Try it - Extract each line of the records below that contains the word "blue".

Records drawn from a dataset

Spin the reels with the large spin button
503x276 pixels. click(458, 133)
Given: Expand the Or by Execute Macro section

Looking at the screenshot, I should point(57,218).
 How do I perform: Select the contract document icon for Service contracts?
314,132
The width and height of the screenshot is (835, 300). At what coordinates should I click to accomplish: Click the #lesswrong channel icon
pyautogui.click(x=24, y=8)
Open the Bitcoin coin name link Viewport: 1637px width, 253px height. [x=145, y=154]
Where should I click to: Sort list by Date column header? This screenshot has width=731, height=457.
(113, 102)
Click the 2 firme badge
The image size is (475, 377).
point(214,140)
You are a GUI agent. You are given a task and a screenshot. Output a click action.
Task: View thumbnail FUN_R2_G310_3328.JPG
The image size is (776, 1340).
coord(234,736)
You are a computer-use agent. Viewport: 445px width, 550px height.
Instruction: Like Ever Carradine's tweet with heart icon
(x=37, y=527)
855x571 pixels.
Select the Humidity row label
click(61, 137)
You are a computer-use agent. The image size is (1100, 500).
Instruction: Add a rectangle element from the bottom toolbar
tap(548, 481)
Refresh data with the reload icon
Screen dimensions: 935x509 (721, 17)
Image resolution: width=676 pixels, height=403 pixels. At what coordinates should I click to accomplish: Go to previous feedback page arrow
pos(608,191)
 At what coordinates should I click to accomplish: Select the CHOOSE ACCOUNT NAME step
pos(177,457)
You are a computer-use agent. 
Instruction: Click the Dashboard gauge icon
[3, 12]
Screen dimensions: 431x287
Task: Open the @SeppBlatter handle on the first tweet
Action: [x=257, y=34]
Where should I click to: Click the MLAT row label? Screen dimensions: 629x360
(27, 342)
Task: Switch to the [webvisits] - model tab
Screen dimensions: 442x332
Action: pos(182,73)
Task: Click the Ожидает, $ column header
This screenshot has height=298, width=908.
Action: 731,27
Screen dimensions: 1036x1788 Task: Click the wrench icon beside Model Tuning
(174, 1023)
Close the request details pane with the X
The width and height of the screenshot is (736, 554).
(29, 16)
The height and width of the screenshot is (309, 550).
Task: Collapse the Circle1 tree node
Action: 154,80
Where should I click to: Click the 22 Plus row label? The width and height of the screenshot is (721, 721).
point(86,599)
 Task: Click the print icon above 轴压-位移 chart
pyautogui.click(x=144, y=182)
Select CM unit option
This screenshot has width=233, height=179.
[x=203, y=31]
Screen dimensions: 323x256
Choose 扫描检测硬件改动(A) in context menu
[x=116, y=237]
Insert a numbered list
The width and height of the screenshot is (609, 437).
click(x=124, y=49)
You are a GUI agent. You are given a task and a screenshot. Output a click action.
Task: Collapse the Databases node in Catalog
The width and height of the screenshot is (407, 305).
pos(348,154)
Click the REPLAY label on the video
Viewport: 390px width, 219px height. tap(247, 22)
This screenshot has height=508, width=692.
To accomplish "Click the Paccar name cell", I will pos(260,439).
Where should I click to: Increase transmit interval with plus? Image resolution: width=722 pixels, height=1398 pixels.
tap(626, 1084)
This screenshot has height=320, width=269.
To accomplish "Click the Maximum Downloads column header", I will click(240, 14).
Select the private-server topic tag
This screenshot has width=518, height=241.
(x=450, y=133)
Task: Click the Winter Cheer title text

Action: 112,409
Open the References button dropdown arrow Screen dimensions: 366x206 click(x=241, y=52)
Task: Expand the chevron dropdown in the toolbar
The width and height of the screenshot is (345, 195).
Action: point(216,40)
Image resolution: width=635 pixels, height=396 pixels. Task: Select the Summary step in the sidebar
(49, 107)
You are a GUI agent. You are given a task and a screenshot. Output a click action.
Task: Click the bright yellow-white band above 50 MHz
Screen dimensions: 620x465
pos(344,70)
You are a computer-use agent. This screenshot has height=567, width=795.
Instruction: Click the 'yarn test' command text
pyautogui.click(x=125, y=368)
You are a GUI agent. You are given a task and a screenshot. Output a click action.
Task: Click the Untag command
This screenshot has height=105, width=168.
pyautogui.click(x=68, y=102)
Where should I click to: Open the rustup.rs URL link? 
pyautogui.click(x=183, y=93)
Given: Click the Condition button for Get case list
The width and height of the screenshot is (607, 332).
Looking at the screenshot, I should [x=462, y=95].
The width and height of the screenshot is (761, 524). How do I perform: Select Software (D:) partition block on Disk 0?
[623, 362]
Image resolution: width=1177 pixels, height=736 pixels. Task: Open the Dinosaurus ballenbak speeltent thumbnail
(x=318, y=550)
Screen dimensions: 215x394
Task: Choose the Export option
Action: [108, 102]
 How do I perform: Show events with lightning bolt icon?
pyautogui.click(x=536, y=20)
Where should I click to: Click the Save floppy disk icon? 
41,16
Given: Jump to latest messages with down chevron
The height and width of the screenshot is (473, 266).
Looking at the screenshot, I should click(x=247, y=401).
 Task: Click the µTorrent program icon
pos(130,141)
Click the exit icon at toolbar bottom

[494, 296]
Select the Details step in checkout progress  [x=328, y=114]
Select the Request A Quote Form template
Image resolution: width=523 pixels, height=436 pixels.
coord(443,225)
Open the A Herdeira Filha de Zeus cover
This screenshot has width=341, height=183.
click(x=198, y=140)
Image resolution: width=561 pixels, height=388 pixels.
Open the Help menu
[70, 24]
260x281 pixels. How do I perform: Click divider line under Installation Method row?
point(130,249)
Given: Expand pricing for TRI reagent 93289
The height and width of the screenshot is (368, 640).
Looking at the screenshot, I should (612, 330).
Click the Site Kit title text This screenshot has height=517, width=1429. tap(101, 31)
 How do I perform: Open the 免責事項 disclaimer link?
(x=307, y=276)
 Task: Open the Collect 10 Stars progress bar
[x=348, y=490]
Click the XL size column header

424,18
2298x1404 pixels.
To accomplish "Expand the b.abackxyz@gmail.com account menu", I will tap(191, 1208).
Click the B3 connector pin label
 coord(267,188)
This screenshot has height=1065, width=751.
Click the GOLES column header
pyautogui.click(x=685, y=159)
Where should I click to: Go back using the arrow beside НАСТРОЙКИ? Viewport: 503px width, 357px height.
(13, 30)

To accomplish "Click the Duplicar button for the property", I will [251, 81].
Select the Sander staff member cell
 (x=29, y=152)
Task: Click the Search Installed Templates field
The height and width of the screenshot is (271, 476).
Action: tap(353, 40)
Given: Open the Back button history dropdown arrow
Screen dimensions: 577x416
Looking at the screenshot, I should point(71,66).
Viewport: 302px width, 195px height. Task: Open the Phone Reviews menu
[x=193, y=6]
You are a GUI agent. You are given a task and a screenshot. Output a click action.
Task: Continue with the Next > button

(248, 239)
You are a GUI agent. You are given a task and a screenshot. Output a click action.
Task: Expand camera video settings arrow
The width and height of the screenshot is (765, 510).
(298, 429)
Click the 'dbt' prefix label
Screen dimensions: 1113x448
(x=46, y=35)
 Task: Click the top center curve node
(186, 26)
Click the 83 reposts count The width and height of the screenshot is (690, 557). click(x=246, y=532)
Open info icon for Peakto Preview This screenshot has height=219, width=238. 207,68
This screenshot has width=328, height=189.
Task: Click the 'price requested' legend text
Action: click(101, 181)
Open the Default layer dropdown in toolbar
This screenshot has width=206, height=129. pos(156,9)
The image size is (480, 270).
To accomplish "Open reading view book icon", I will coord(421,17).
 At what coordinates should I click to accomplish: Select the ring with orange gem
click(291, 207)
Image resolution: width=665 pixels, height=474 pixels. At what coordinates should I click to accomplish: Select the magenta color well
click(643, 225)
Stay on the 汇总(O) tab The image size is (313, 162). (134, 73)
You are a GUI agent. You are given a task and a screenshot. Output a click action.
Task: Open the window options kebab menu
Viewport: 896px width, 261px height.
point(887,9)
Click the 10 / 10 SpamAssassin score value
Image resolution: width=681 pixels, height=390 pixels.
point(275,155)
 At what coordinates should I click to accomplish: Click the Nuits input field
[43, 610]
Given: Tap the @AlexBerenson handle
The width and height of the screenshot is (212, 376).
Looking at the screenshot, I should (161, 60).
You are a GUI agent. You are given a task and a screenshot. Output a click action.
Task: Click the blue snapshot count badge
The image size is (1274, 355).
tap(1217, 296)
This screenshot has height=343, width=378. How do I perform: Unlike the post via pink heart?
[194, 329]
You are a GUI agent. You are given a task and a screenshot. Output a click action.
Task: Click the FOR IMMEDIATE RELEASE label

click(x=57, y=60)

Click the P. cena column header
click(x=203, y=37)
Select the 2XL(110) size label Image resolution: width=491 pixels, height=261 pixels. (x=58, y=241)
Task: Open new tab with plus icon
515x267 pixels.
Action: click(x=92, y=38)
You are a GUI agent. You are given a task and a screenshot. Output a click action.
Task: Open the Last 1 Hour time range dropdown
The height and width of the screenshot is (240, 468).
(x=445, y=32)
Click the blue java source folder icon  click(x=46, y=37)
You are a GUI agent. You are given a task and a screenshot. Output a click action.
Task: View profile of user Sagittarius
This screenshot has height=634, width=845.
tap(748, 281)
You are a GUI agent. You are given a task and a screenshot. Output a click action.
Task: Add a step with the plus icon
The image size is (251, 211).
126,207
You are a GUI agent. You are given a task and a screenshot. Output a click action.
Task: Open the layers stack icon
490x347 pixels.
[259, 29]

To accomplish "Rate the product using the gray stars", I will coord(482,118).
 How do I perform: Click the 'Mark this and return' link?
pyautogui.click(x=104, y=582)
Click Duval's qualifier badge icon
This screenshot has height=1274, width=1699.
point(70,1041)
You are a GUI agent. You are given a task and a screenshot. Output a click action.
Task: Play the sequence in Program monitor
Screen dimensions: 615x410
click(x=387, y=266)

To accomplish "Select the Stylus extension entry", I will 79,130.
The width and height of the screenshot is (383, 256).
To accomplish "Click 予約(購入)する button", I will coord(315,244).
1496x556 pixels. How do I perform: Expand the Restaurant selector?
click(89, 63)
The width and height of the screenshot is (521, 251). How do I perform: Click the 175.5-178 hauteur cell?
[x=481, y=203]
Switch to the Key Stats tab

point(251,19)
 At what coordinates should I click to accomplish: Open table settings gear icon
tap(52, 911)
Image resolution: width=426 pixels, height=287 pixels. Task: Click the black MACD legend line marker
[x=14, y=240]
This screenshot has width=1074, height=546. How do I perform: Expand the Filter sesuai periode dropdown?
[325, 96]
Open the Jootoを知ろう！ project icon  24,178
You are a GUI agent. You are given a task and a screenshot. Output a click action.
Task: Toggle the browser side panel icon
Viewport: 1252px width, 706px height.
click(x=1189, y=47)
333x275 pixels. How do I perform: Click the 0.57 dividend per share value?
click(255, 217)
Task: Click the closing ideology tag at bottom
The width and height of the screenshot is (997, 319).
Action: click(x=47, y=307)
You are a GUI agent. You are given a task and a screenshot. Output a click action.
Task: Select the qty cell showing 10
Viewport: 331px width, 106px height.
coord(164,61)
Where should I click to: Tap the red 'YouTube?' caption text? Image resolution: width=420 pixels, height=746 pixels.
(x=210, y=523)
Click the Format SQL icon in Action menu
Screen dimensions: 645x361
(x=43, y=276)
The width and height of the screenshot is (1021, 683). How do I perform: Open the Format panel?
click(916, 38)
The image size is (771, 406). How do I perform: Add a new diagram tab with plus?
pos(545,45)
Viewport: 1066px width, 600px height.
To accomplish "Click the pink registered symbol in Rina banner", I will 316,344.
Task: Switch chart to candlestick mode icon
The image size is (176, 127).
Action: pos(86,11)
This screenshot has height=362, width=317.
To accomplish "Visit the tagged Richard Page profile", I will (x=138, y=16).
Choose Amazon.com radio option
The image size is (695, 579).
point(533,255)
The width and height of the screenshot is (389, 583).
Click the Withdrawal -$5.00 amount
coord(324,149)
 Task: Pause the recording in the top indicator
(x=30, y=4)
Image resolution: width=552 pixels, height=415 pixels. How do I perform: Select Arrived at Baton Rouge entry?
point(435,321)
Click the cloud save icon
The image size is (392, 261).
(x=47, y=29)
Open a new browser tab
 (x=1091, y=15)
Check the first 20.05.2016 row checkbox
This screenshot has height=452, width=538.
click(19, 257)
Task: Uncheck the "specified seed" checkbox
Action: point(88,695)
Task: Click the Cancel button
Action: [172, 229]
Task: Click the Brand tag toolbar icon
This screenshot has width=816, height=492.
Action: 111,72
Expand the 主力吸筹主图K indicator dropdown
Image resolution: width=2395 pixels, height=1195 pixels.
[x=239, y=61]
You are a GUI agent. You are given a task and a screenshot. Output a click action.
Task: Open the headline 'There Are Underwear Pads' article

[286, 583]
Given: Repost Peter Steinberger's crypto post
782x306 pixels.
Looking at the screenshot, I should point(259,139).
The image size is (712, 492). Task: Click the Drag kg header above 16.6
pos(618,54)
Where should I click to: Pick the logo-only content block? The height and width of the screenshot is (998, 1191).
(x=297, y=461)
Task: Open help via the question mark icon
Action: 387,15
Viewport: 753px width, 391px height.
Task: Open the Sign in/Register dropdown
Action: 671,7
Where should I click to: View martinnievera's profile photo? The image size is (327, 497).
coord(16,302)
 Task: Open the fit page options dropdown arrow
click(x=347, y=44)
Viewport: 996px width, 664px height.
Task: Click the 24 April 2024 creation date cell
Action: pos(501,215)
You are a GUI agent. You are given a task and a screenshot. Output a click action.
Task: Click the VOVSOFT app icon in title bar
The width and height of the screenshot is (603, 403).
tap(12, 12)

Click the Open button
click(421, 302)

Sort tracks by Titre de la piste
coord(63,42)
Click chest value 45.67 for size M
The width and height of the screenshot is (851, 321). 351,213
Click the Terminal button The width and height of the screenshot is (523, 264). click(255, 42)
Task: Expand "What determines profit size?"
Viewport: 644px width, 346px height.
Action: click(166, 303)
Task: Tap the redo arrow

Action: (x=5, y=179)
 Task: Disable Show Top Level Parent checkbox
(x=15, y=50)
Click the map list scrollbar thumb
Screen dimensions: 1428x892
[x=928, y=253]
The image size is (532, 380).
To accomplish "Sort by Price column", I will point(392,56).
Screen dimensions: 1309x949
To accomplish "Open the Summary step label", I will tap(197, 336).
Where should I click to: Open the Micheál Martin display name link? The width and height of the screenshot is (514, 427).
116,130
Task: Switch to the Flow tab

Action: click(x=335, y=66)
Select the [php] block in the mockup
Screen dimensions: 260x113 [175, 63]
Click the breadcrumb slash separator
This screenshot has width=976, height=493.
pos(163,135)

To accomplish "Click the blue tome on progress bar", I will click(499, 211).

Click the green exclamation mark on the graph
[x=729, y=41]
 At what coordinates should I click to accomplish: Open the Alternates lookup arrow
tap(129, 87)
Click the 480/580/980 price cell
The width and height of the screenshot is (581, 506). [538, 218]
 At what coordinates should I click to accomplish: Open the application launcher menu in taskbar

Output of the task -
Task: Click the blue snapshot count badge
Click the blue java source folder icon  click(x=46, y=37)
To accomplish "Click the blue tome on progress bar", I will click(499, 211).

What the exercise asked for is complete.